[REQUIRED ACTION]: Each line below must be set down exactly; omit any image you find.

[RECORDS SHOWN]:

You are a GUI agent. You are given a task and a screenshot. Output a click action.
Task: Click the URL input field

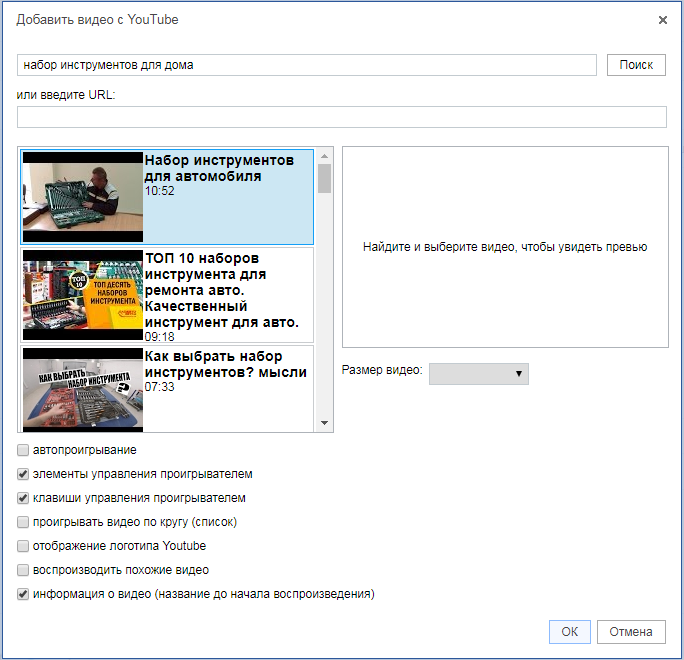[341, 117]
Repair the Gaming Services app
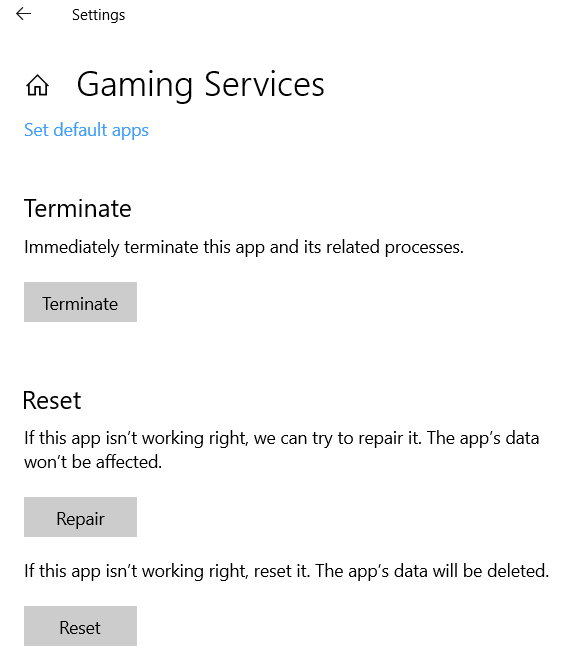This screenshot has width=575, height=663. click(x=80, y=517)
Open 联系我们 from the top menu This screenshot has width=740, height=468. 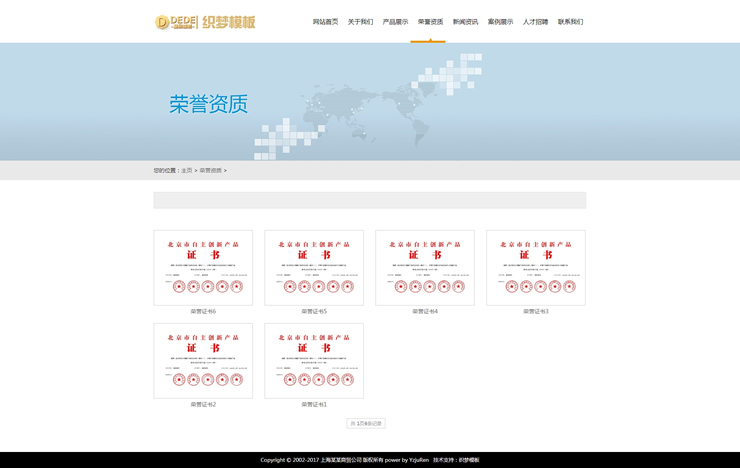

[EXERCISE RESULT]:
You are a GUI agent. You are given a task and a screenshot. Output a click action.
Task: Click the URL input field

[341, 117]
Repair the Gaming Services app
This screenshot has width=575, height=663. click(x=80, y=517)
Open 联系我们 from the top menu This screenshot has width=740, height=468. 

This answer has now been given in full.